“They followed us,” a dark-skinned one at the back said. “Lani, they followed us.”
“Well, and if they didn’t you just told them my name,” the man at the front said. “And thanks for that.”
“Lani?” Marcus said. “My name’s Wester. We don’t need to—”
The attack was fast and disorganized. Lani jumped forward, his blade swinging high. Marcus blocked and made a low counterstrike by long habit. Lani grunted with pain, falling half a step back and preparing for Marcus to press the advantage, but by then two of the others had stepped to their leader’s side. Marcus could see them preparing to attack in unison. He couldn’t block them both.
Kit’s cider mug came from behind him in a low, fast arc and shattered against the nose of the man on Lani’s right. Marcus thrust at the one on the left, who fell back, cursing.
“I don’t want this,” Marcus said. “We’re not hunting you.”

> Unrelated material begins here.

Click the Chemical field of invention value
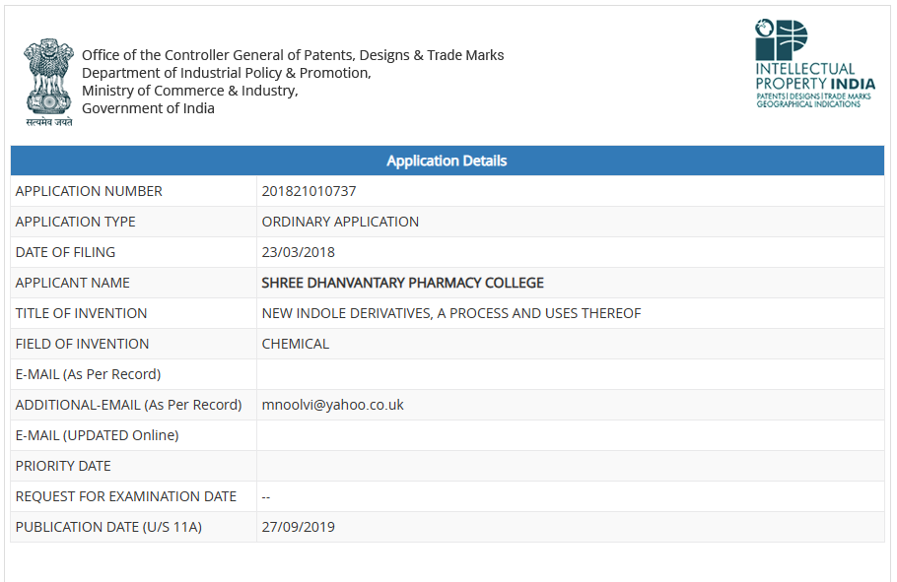The height and width of the screenshot is (582, 897). [295, 344]
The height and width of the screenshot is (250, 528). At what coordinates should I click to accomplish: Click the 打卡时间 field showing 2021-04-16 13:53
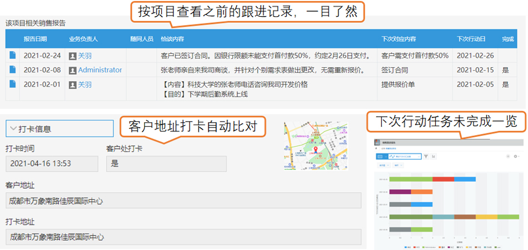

“We’re not going back!” Lani shouted, and then as if on a signal, all five men turned and bolted for the yard, leaving Marcus and Kit alone in the common room. Marcus moved forward carefully. Retreating to the next room to set up an ambush was an idiot’s plan when you already had five blades to the opponent’s one, but working with the assumption that his enemies weren’t idiots would have had its drawbacks as well. Keeping the blade at the ready, he moved forward step by careful step. The sound of hooves pelting away down the road left him feeling a little more certain, and when he reached the yard, the thin groom’s confused expression and the cloud of dust in the west were enough that Marcus sheathed his blade. Kit’s familiar footsteps came up behind him.
“Well,” Marcus said. “That’s not good.”
“Don’t you think so?” Kit asked. “It seems to me it might be quite a hopeful sign. Men are beginning to abandon the Antean army. And did you hear what they said to me? Cut me and burn whatever comes out? That sounds to me as if some other people within the enemy forces have begun to see that something odd is going on, and they aren’t celebrating it.”
“That’s true,” Marcus said. “It’s not what I meant, though.”
“No?”
“I’m fairly sure they stole our horses.”
“Ah,” Kit said. “That’s not good.”
“Isn’t. You think you might be able to use those uncanny powers of yours to find us some replacements?”
“I assume we can walk up to the city. It might take some time to earn enough to buy horses, but we can try.”
“I was thinking more along the lines of walking up to someone on a nice horse and asking them to let us use it.”
Kit made an uncomfortable kind of grunt and Marcus looked over at him.
“I believe the power—her power—can become a path of corruption. An opportunity, as it were, to lose what is most valuable about ourselves.”
“Yeah. Saving the world here, Kit,” Marcus said. “Let’s keep focus on that.”
The old actor sighed.
“Let me see what I can do.”
Once they’d reached the dragon’s road, they moved as fast as a courier, changing for fresh horses twice a day. The fields, farms, and wild places of Antea spread around them like a vast grey-brown cloak. The trees were shedding their summer green. In the fields they passed, Firstblood farmers rode on mules with whips at their sides while Timzinae men and women harvested the last of the autumn crops—pumpkins and gourds and winter wheat. Whenever they passed a low temple, the banner of the spider goddess flew from its roof. And even with all this for warning, Marcus was surprised when at last they reached Camnipol.
Coming from the south meant that the great city stood on an escarpment above them. They went up the trails to the southern gate with only the massive walls to see. Within them, Camnipol might have been empty for all Marcus could tell. It was only when they passed through the tunnel in the wall and emerged into the wider city that the full extent of the place became clear. All around him, buildings rose two and three and four stories high. The streets were thick with people, Firstblood mostly, but Tralgu and Jasuru and Dartinae faces as well. None of those were what stopped him. There was something he couldn’t quite explain—a grandeur and a weariness and sense of terrible age—that seeped through the city itself. He’d known many cities in his life, and until he walked into Camnipol for the first time, he would have said that he understood what it meant for a city to have a personality; that every gathering place of humanity had its own customs and idiosyncrasies, that the coffee in Northcoast came with honey and in Maccia with cardamom. Camnipol was something else again. Here the personality of the city wasn’t just the contingencies and customs of the people in it. It was something that grew out of the stone, that scented the air. Camnipol was a living thing, and the people in its streets were parts of it the way that skin and ligaments and muscles made up a body.